We were recently joined by the Police Scotland Youth Volunteers (PSYV) to undertake some work on the drainage ditches on Kinnoull Hill Woodland Park to maintain the high quality paths. Despite a bit of rain, the 13 volunteers worked along a stretch of the pathway on the western side of Kinnoull Hill. While in the area we took the opportunity to remove some of the younger beech trees, in keeping with our long-term plan of encouraging the regeneration of native oak, birch and pines trees.
The PSYV did a fantastic job, both at clearing the ditches and removing surrounding vegetation and beech. Although the ditches hadn’t quite reached the stage of being fully clogged up the difference before and after was still quite significant, and now the ditches should be good for a couple more years. To find out more about the PSYV visit their website or check them out on their Facebook page.
Would you like to find out more about the traditional woodland management technique of coppicing and give it a go?
If so, join the South Perth Greenspace Group on Saturday 24th November at Craigie Hill Community Woodland 10am-3pm to try your hand at this ancient rural skill of cutting small trees to encourage more small stems to grow back, traditionally used for fencing, furniture, charcoal and clothes pegs!
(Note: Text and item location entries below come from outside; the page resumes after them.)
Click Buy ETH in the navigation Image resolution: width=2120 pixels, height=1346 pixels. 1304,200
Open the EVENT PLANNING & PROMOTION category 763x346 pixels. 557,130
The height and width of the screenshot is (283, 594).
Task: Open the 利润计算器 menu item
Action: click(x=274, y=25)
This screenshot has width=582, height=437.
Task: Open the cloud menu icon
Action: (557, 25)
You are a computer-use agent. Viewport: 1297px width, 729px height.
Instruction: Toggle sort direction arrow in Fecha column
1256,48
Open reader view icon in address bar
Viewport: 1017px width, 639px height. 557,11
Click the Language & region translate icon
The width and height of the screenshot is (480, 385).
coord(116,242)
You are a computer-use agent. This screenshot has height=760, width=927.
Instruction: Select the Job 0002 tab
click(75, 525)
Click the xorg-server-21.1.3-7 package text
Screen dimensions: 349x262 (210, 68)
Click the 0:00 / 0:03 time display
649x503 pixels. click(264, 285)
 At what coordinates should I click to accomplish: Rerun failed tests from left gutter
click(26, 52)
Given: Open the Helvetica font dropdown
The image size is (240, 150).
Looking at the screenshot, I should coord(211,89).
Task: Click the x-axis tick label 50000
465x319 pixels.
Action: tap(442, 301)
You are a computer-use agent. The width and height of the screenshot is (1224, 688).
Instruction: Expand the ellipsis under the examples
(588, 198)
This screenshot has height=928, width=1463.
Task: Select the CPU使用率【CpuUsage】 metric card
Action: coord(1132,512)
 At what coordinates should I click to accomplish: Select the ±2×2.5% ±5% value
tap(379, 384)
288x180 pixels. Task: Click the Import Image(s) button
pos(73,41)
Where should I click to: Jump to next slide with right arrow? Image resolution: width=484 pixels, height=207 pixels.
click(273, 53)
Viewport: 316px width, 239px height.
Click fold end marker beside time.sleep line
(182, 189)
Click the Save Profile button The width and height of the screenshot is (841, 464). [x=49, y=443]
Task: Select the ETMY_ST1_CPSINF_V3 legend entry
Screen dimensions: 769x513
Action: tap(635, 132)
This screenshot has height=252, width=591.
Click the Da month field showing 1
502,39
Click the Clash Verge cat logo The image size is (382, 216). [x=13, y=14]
This spring 1,200 wildflower plants were planted on St Magdalene’s Hill to create a wildflower meadow to provide nectar and pollen for bees and butterflies. The plants were kindly donated by the Tay Landscape Partnership and were planted by Perth Brownies, Beavers and Perth High School. Despite the summer drought a good number of plants survived and added beautiful colour to the grassland.
A group from Perth High School who planted the flowers completed the next step by raking off the cut grass to prevent excess nutrients and allow the young plants to push up next spring. The grass was raked onto large tarpaulins and then piled under trees and broom bushes.
After hot chocolate and biscuits, the group finished by litter picking the main path to the summit and back to the car park.
A big thanks to Perth High School for their help. There is still grass to be raked off so we will be back shortly to finish the job.